Monday, June 01, 2009

Speaking of Duration Mismatch

I wonder if we are setting ourselves up for another set of problems for Fannie and Freddie. They are purchasing large number of mortgages with 5 percent interest rates; so long as the yield curve remains steeply sloped, this is OK. But if short term rates rise to 5 percent, the GSEs and investors in their MBS who are borrowing short will be in trouble.

The problem is that the GSE disclosures are not very helpful. They look at the effect of changes in interest rates and the slope of the yield curve on value, but the changes are quite small. They also disclose how much of their debt is one year and how much is longer than one year, but again, one year is not that helpful a cut-off point. It is possible that everything is fine from a duration perspective, but with so much current focus on credit issues (and just getting through the next year), we may be taking our eye off the ball on interest rate risk.

5 comments:

Anonymous said...

Both Freddie and Fannie disclose duration positions as well as mkt value sensitivities to changes in rates (parallel and slope chg). Doesn't that tell you all you need to know? The GSEs actively hedge interest rate risk (or at least they used to). I would worry much more about the banks who don't hedge it as closely.

Richard Green said...

The disclosres involve small changes in rates (50 bp change in rates and 25 bp change in the slope of the yiled curve). With rates at record lows (and the slope of the yield curve at something like a record high), I don't know if it is possible to develop a meaningful disclosure.

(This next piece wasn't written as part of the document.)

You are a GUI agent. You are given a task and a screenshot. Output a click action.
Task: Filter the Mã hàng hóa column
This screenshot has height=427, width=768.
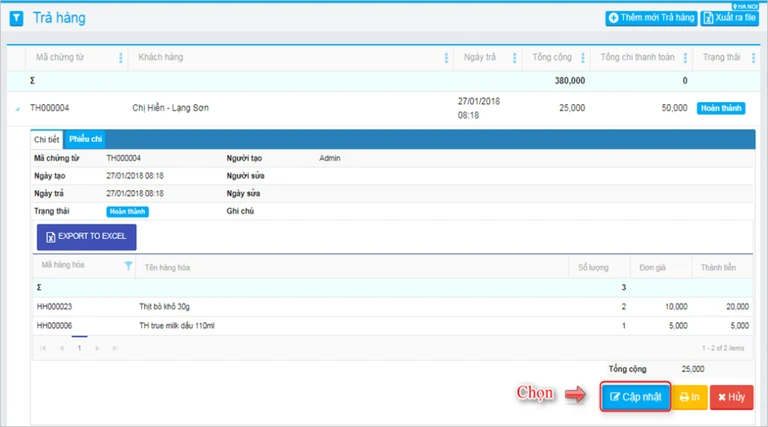click(x=128, y=265)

Duration measures are first derivative measures, so as interest rates change a lot, they become less accurate at predicting changes in values.

As I said, everything may be fine. But we used to worry about interest rate risk a lot more, and we need to continue to do so. The comment about banks was spot on.

Richard Green said...

I meant "disclosures," of course.

Anonymous said...

With the risk of hyper inflation growing, today's mortgage rates are a potential disaster for anyone holding the bonds.